* GIVEN TEXT
----------

It is worth stating that indigenous operators and international oil companies operating in Nigeria are Joint Venture partners with the NNPC Limited, the custodian of all oil and gas assets. It is the responsibility of NNPC to ensure the people of Nigeria derive maximum value from oil exploration to fund development that will improve the standard of living of Nigerians.
It is therefore incumbent on the government of Nigeria through NNPC, to exercise fiduciary responsibility and necessary duty of care that guarantee and protect the national interest in the subsisting standoff between Lekoil Nigeria Limited and its foreign affiliate. Worthy of note is the position of the Minister of State for Petroleum, Timipre Sylva. In a January 2021 letter, the Minister was clear that a takeover of the local entity by a foreign subsidiary cannot happen without following the rules and regulations that govern such transactions under the laws of Nigeria.

----------

* RECORDED INFORMATION
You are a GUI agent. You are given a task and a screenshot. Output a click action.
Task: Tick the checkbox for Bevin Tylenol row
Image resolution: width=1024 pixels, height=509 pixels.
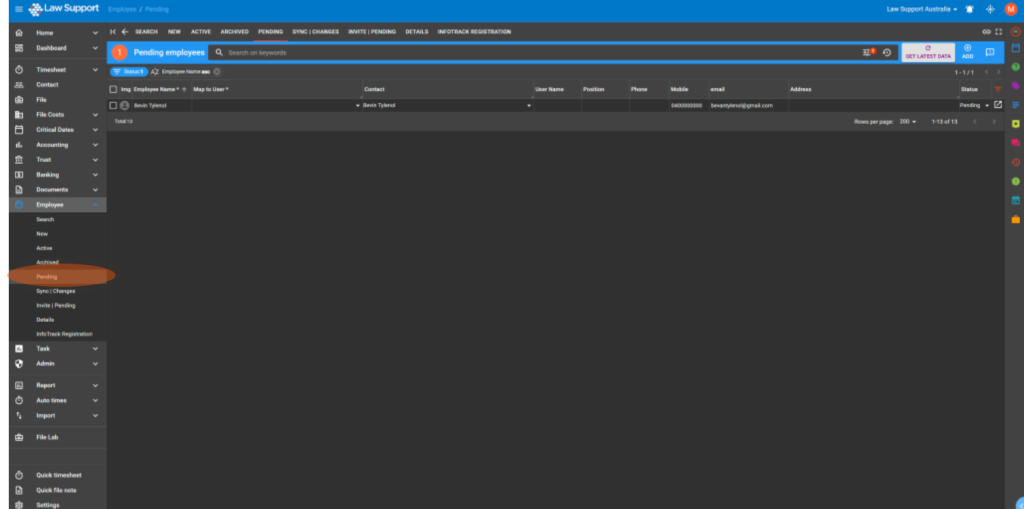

----------

* WHAT TO DO
Rewrite the stretch of the passage on NNPC and Lekoil from "It is therefore" through "laws of Nigeria.", replacing "standoff" with "dispute".

* ANSWER FOR THIS EXERCISE
It is therefore incumbent on the government of Nigeria through NNPC, to exercise fiduciary responsibility and necessary duty of care that guarantee and protect the national interest in the subsisting dispute between Lekoil Nigeria Limited and its foreign affiliate. Worthy of note is the position of the Minister of State for Petroleum, Timipre Sylva. In a January 2021 letter, the Minister was clear that a takeover of the local entity by a foreign subsidiary cannot happen without following the rules and regulations that govern such transactions under the laws of Nigeria.